• **Brano estratto**:

-------

Ormai però Zingaretti non può fermarsi: Italia Viva non può essere considerata un’alleata. Glielo dicono i diecimila che si sono riuniti in piazza Maggiore a Bologna mandando di traverso a Matteo Salvini l’apertura ufficiale della campagna elettorale per le Regionali in Emilia Romagna. È lo squillo di tromba del centrosinistra, atteso ma insperato, come lo fu la manifestazione di Roma che segnò l’inversione di tendenza e l’avvio della scalata di Zingaretti verso la Segreteria Pd.

Quelli di Piazza Maggiore puntavano a raggiungere 6mila adesioni per superare i 5570 posti del palazzetto di Salvini. Ne sono arrivato 10mila. Muti, come sardine, come la più massiccia delle maggioranze silenziose, lasciando spazio alla musica del bolognese doc Lucio Dalla con la sua “Come è profondo il mare” e l’inno della Resistenza “Bella ciao“.

Gridano “Salvini non prenderà l’Emilia“. Un segnale a Salvini, uno a Renzi. E la conferma per Zingaretti che un’Italia pronta a resistere c’è. Una risposta che rafforza la determinazione del Segretario. Pronto alla guerra.

LUCA ZAIA

Il Governatore del Veneto fa quasi tenerezza. Di fronte alla tragedia di Venezia sembra un papero bagnato. La città si allaga due minuti dopo che in Consiglio regionale la Lega “aveva respinto le misure proposte dal Pd sui cambiamenti climatici”.

La conferenza stampa del governatore Zaia con il sindaco ed il Patriarca di Venezia

La Reazione però è pronta e immediata. Il tempo per le polemiche e le colpe verrà. Ora è il tempo della reazione. Corale. Zaia ha saputo cogliere il momento giusto. Sul piano amministrativo ma anche politico. La conferenza stampa insieme al sindaco della città lagunare e al Patriarca non è stata uno spot.

Ha voluto rappresentare l’unità di una classe dirigente non soltanto politica ma anche religiosa. Non si sta fermando un attimo per fronteggiare un disastro che è figlio di più di quaranta anni di fallimenti della politica nazionale.

Luca Zaia non fa parte dei fedelissimi del Capitano Matteo Salvini. E la Lega Veneta ha connotazioni proprie. Rappresenta le radici e la storia del Carroccio. Potrebbe essere tenuto in considerazione per futuri ruoli operativi e di prestigio. Tempestivo.

FLOP

LUIGI DI MAIO

Ormai evita perfino di parlare. Sta portando il Governo Conte verso il precipizio ed i Cinque Stelle sull’orlo dell’estinzione. Sulla delicatissima vicenda dell’Ilva il Movimento non ha cambiato la propria impostazione. Puntando sullo scontro giudiziario con Arcelor-Mittal. Senza rendersi conto che i tempi della giustizia sono biblici.

-------

• **Materiale fornito**:

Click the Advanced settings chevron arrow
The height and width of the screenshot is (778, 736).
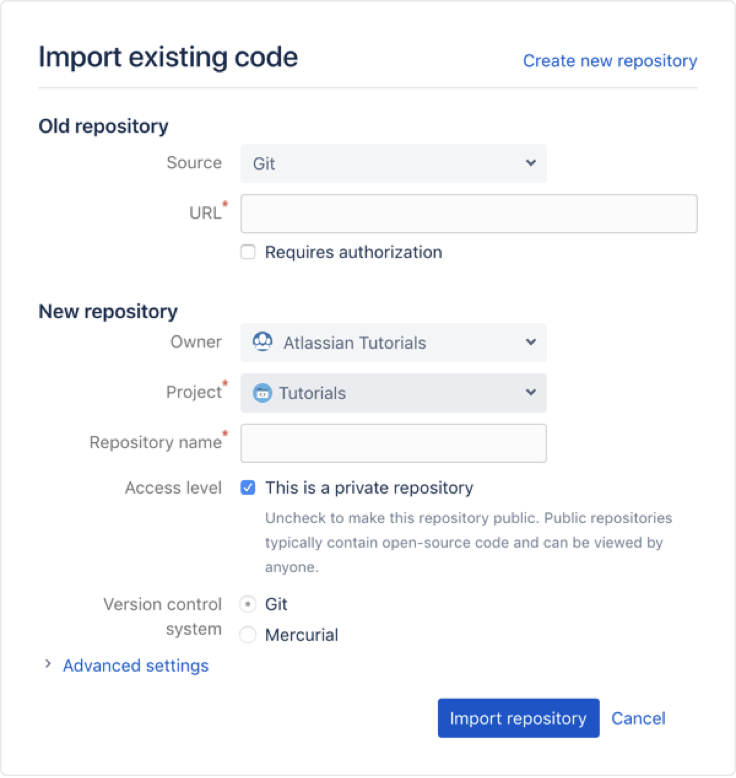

-------

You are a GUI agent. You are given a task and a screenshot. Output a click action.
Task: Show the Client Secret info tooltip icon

-------

• **Da svolgere**:
(A) Rispondi alle domande seguenti sul brano.
(i) Quante adesioni puntavano a raggiungere quelli di piazza Maggiore?
(ii) Con chi ha tenuto la conferenza stampa il governatore Zaia?
(iii) Su quale vicenda il Movimento non ha cambiato la propria impostazione?
(B) Fornisci il seguito del brano di commento politico su Zingaretti, Zaia e Di Maio, partendo dopo la sua ultima frase.

• **Soluzioni degli esercizi**:
(A)
(i) 6mila adesioni, per superare i 5570 posti del palazzetto di Salvini.
(ii) Con il sindaco di Venezia e con il Patriarca di Venezia.
(iii) Sulla vicenda dell'Ilva.

(B)
Luigi Di Maio © Imagoeconomica, Livio Anticoli

E intanto però che fine faranno gli oltre 10.000 operai, senza considerare i lavoratori dell’indotto? Ma c’è un elemento che testimonia meglio di chiunque altro il declino politico di Luigi Di Maio. Il Movimento Cinque Stelle è ancora senza capogruppo alla Camera. I veti incrociati stanno falcidiando chiunque sul nascere.

E lui, Luigi Di Maio, capo del Movimento e ministro degli esteri, non ha più alcuna presa sui gruppo parlamentari pentastellati. Al punto che si parla con insistenza di una manovra dalla base per sostituirlo dopo le prossime elezioni in Emilia Romagna. Fuffa e distintivi.

MATTEO RENZI

Per quale motivo ha fatto cadere il governo gialloverde di Salvini e Di Maio? Cominciano a chiederselo tutti. Non ha una strategia (se non quella di far durare la legislatura per il terrore di andare ad elezioni anticipate), non ha un progetto (se non quello di svuotare il Pd), non ha un’organizzazione sui territori, non si presenta alle elezioni regionali, non ci prova neppure nei Comuni.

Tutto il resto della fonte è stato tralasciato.